WHAT THIS TASK INVOLVES:
Change each "button" in the items below to "control" and keep all other text the same.

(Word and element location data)
# # # # #
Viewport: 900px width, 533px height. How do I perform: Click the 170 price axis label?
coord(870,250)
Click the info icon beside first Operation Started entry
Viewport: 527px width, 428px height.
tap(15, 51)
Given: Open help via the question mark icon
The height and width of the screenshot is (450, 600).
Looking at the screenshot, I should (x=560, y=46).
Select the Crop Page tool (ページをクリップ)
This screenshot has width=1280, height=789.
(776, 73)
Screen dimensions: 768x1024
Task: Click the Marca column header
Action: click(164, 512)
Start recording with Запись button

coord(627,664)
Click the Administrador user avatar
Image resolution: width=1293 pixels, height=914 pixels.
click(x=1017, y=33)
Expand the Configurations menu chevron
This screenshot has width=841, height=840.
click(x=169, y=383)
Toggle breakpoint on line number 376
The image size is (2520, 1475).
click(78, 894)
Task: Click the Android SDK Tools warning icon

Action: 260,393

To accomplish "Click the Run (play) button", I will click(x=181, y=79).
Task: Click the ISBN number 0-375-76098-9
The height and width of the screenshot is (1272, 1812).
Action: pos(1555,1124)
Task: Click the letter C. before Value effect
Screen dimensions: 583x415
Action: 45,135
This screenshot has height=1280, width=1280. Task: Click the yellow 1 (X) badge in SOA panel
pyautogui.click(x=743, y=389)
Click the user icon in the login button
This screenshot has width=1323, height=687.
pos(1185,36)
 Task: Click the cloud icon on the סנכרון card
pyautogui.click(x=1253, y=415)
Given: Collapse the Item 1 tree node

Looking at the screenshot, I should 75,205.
# # # # #
COMPLETED EXERCISE:
Viewport: 900px width, 533px height. How do I perform: Click the 170 price axis label?
coord(870,250)
Click the info icon beside first Operation Started entry
Viewport: 527px width, 428px height.
tap(15, 51)
Given: Open help via the question mark icon
The height and width of the screenshot is (450, 600).
Looking at the screenshot, I should (x=560, y=46).
Select the Crop Page tool (ページをクリップ)
This screenshot has width=1280, height=789.
(776, 73)
Screen dimensions: 768x1024
Task: Click the Marca column header
Action: click(164, 512)
Start recording with Запись control

coord(627,664)
Click the Administrador user avatar
Image resolution: width=1293 pixels, height=914 pixels.
click(x=1017, y=33)
Expand the Configurations menu chevron
This screenshot has width=841, height=840.
click(x=169, y=383)
Toggle breakpoint on line number 376
The image size is (2520, 1475).
click(78, 894)
Task: Click the Android SDK Tools warning icon

Action: 260,393

To accomplish "Click the Run (play) control", I will click(x=181, y=79).
Task: Click the ISBN number 0-375-76098-9
The height and width of the screenshot is (1272, 1812).
Action: pos(1555,1124)
Task: Click the letter C. before Value effect
Screen dimensions: 583x415
Action: 45,135
This screenshot has height=1280, width=1280. Task: Click the yellow 1 (X) badge in SOA panel
pyautogui.click(x=743, y=389)
Click the user icon in the login control
This screenshot has width=1323, height=687.
pos(1185,36)
 Task: Click the cloud icon on the סנכרון card
pyautogui.click(x=1253, y=415)
Given: Collapse the Item 1 tree node

Looking at the screenshot, I should 75,205.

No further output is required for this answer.